Step 1: Create a Model to outline the structure of our database. We have a schema here that describes the structure of our database. It has a title and content property. Both fields include types and are necessary.

Javascript




const articleSchema = {
  title: {
    type: String,
    required: true,
  },
  content: {
    type: String,
    required: true,
  },
};
  
const Article = mongoose.model(
  "Article", articleSchema);

Step 2: Create an endpoint for the post request and add the data body to the post using the model we just created. The title and content are accepting the title and content from the request body. This information is obtained via a client app such as Postman or Insomnia.

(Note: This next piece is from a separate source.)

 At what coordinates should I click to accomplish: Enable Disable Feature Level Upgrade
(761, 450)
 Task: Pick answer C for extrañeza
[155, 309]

Making and Handling the post request:

Javascript




app.post("/articles", (req, res) => {
  const newArticle = new Article({
    title: req.body.title,
    content: req.body.content,
  });
  
  newArticle.save((err) => {
    if (!err) {
      res.send("Successfully added a new article.");
    } else {
      res.send(err);
    }
  });
});

Step 3: Open up the Postman, add the data in the body and Click send.

 

Step 4: Check the database and you will see the record you just created.

 

Making and Handling the get request:

Step 1: To fetch the data from the database, we have to use Model.find() method from Mongoose.

Javascript




app.get("/getAllarticles", async (req, res) => {
  try {
    const article = await Article.find({});
    if (article.length != 0) {
      res.send(article);
    } else {
      res.send("No article found");
    }
  } catch (error) {
    console.log(error);
  }
});

Step 2: Send the GET request to the server with the help of Postman.

 

Making and Handling patch requests:

Step 1: We will use the findOneAndUpdate() method from mongoose to find a document by its title and update it. 

Javascript




app.patch("/articles/:articleTitle", (req, res) => {
  Article.findOneAndUpdate(
    { title: req.params.articleTitle },
    { $set: req.body },
    function (err) {
      if (!err) {
        res.send("Successfully updated article.");
      } else {
        res.send(err);
      }
    }
  );
});

Step 2: Let’s test it out now. Mention the title of the article which you want to update and add the updated content in the body. Finally, click Send.

 

Step 3: To check whether the particular article is updated or not send a GET request to the server, and you will see that the content of a particular article is changed. 

 

Making and Handling delete requests:

Step 1: To delete a particular article we will deleteOne() method from mongoose. The deleteOne() method will first find an article by its title and then delete it as we did in the case of a PATCH request.

Javascript




app.delete("/articles/:articleTitle", (req, res) => {
  Article.deleteOne({ title: req.params.articleTitle }, function (err) {
    if (!err) {
      res.send("Successfully deleted the corresponding article.");
    } else {
      res.send(err);
    }
  });
});

Step 2: Mention the title of the article which you want to delete and send the request to the server.

 

Step 3: To check whether the particular article is deleted or not send a GET request to the server, and you will see that the particular article is removed from the database.